BK Writing Lab

Primary vs. Secondary Sources
Paul DiGeorgio, Ph.D.

 

primary source is an authoritative and influential text that offers a more or less "immediate" account of an event, idea, or thing. 

Examples:

The Book of Job

Summa Theologica

The Gettysburg Address

The Epic of Gilgamesh

Moby-Dick

Humani Generis

"Song of Myself"

Walden

Beowulf

"The Yellow Wallpaper"

 

secondary source is typically found in a book, academic journal, or internet source. Often secondary sources are commenting on (or addressing) primary sources. Sometimes a secondary source becomes so influential that it effectively turns into a primary source.

Examples:

"Voltaire and the Book of Job"

"Aquinas on Attachment, Envy, and Hatred in the Summa Theologica"

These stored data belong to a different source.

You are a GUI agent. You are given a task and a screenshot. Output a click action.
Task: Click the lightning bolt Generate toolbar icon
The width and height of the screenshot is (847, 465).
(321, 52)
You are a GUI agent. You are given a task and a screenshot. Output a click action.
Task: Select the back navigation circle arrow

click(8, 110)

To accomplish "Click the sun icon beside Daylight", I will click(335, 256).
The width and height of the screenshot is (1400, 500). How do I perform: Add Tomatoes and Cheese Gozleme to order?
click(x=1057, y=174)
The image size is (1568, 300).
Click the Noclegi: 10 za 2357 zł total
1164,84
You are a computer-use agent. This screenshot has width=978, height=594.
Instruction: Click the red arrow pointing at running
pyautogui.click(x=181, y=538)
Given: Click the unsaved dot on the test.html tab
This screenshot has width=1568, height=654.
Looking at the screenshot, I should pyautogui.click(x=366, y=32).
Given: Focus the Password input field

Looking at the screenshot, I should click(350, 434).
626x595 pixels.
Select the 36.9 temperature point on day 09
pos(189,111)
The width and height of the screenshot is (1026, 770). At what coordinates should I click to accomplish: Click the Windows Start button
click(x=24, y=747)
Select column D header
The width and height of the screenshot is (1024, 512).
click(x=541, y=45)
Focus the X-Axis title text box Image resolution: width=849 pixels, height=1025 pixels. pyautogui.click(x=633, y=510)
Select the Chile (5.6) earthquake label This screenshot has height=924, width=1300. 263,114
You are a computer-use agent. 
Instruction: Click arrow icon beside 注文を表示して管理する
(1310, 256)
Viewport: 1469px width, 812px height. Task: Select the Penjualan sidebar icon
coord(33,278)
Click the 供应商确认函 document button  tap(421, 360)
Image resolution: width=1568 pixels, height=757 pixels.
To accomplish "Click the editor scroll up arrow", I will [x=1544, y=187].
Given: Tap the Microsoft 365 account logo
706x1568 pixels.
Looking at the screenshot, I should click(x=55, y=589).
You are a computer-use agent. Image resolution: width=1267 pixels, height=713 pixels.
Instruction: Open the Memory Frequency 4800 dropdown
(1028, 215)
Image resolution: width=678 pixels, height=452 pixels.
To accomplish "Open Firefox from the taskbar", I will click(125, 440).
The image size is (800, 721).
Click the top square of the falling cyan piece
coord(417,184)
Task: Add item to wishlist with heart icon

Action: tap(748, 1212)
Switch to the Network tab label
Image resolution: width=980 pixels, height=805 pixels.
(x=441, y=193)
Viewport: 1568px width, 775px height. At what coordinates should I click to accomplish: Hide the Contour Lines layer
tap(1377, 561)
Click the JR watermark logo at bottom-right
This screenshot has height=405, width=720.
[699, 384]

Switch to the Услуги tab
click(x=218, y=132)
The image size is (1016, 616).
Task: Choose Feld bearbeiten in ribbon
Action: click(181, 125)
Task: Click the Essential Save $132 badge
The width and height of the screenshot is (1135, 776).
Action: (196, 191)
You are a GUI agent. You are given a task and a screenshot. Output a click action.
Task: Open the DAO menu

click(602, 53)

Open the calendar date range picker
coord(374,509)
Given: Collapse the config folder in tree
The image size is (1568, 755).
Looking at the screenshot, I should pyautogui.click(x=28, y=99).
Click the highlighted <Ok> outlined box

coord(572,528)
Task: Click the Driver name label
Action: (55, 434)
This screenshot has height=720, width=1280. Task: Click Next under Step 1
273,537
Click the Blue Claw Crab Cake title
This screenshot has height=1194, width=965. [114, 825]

"The Gettysburg Address: An Exercise in Presidential Legitimation" 

"The Jeweled Trees: Alterity in Gilgamesh"

"Moby-Dick and American Political Symbolism"

"Reginald Garrigou-Lagrange: Defending the Faith from Pascendi dominici gregis to Humani Generis"

""Song of Myself" as Inverted Mystical Experience"

"Walden: Climbing the Canon"

"Tolkien's Technique of Translation in his Prose Beowulf: Literalism and Literariness"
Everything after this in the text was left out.